Task instructions ->
1. Answer these questions about the blog post:
(a) What date appears in the post?
(b) Who says the writer is addicted to blogging?
(c) Besides being the scariest driver, who is Little Sizzle said to be even faster than?
2. Write out the part of the blog post starting at "-image-more bits" and ending at "time to blog.".

Quoted passage ->
2 of my favorite Jason Mraz (yum) songs are kinda bad.

i felt like a liar not tellin’ y’all that.

17 May

-image-more bits

i know i have ZERO time to blog today, but Little Sizzle says i’m addicted. whatever. just because i can’t. stay. away. or perhaps it’s because i’ll be employed soon and have no time to blog.

i survived the unimaginable the other day… yes, that’s right; i got in the car with Little Sizzle for, i’m sure, the first time. she says i’ve ridden with her before, but i can’t imagine that’s true; of course, it could have been such a horrifying experience that i’ve blocked it from my mind. i can’t remember ever being as afraid in a car as i was with her, and that’s after being married to the world’s. worst. driver. Little Sizzle isn’t the worst, just the scariest and even faster than Bikermommy.

still feeling awful… i’m thankful to have no sinus headache, no migraine, but i’m still whiny about my sore throat, sniffles that i haven’t had in years, and much, much nose itching and sneezing. so in case you missed it before, wah.

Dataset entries
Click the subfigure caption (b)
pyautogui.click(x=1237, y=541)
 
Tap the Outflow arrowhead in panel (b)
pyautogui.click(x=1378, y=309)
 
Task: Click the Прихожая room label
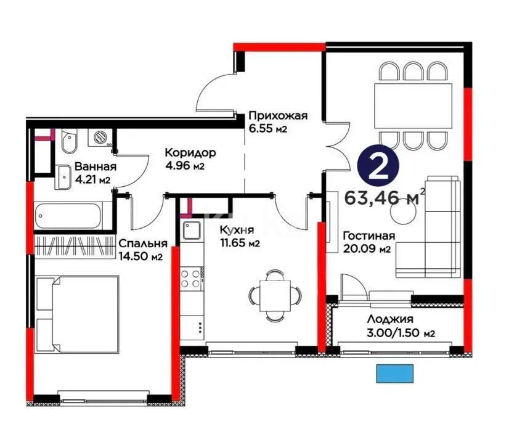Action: (x=277, y=116)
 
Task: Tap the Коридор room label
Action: (x=189, y=153)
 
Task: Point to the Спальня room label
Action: (x=143, y=244)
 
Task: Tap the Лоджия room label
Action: (x=389, y=319)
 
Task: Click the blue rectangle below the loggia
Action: (x=395, y=373)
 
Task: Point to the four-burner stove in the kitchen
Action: (x=191, y=278)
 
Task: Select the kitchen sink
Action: (x=192, y=232)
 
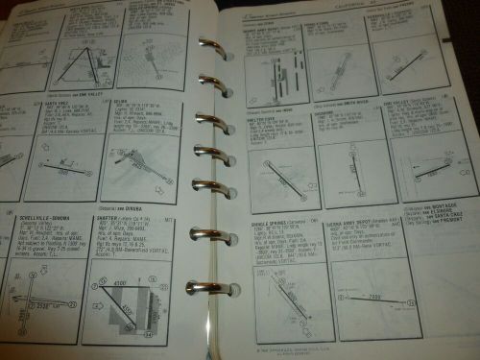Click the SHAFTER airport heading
(x=113, y=219)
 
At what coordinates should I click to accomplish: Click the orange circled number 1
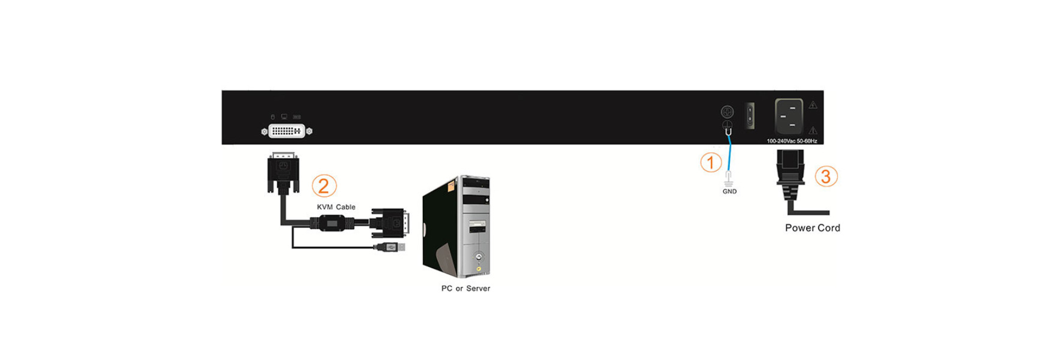click(x=711, y=162)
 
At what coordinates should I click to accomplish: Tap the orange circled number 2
click(x=324, y=186)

Answers ->
1.
(a) 17 May
(b) Little Sizzle
(c) Bikermommy

2.
-image-more bits

i know i have ZERO time to blog today, but Little Sizzle says i’m addicted. whatever. just because i can’t. stay. away. or perhaps it’s because i’ll be employed soon and have no time to blog.